Just like Gates did with the first Microsoft Windows, enabling users to drive an operating system with a magic pointer device named after a cute, squeaky little animal  (okay, maybe not cute), Apple has simplified logins to pressing your finger on a little circle on your phone.  The easiest and most effective biometric authentication application yet is Apple’s Touch ID authentication.  It’s easy.

Authentication and encryption are handled behind the scenes somewhere in Apple-land, and the likelihood of anyone forgetting their finger is, well, low.  A short and easy to remember PIN can be configured as a complement to enable future quick and effective two-factor authentication.
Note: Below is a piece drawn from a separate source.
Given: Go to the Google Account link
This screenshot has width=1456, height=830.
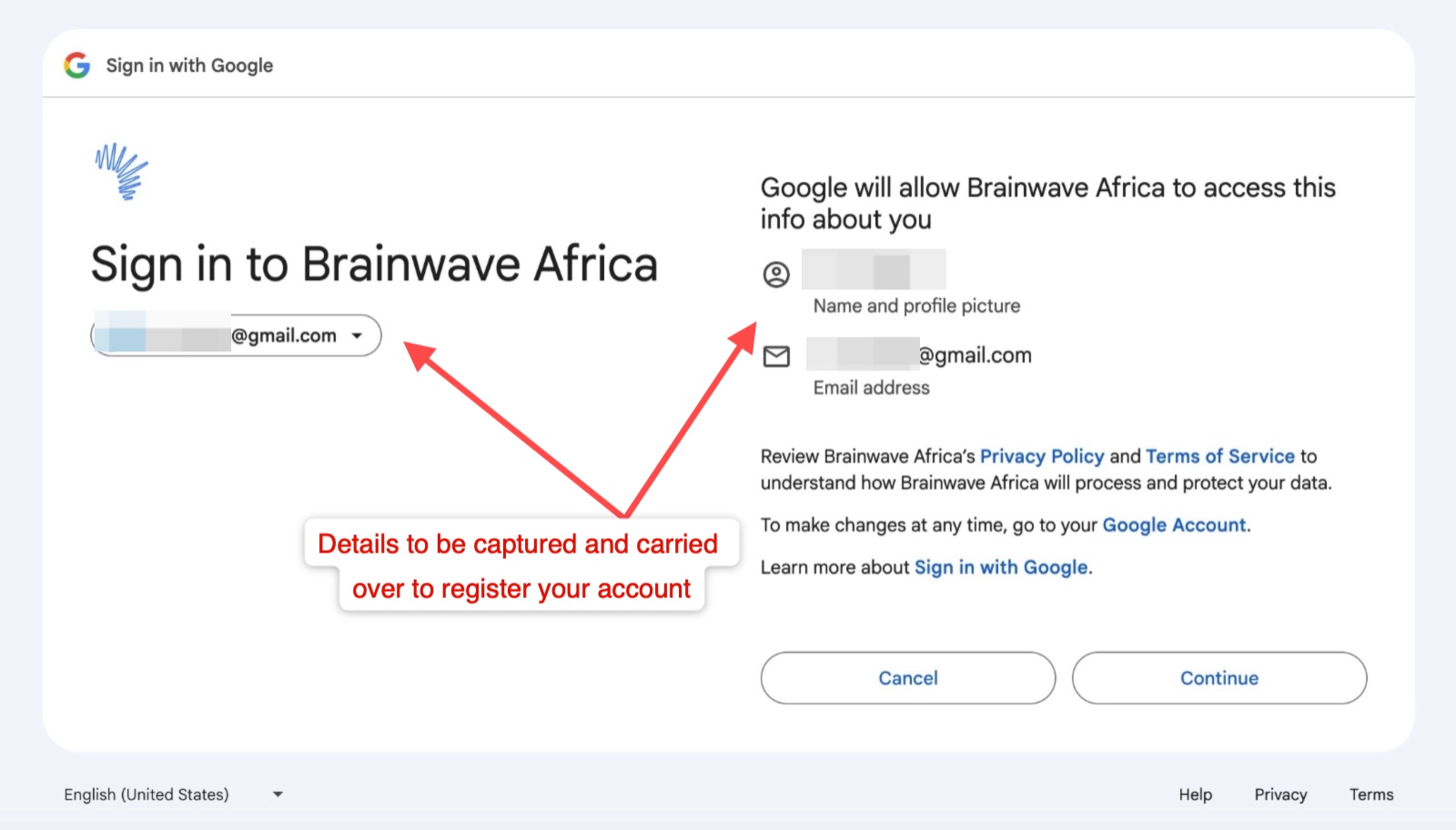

The complexity can hide away from “normal” users – consumers – so they can just use the Internet as a tool.  No more password complexity and no more hundreds of passwords to remember.  The authentication system can do its job, watch for suspicious behavior, and it would know why I tried to buy Arepas at 7am in Caracas when 10 minutes earlier I had ordered the next-size-larger jeans from Macy’s online using a computer, on my desk, in the office, in Denver.

We just need to apply this simple, user-friendly and unforgettable tool to other online and secure environments, offer degrees of security for various use cases, and you’ll never again need to write “e.:g8=7s/hZ:8$W” on a Post-it note or worry about someone guessing “Smith.”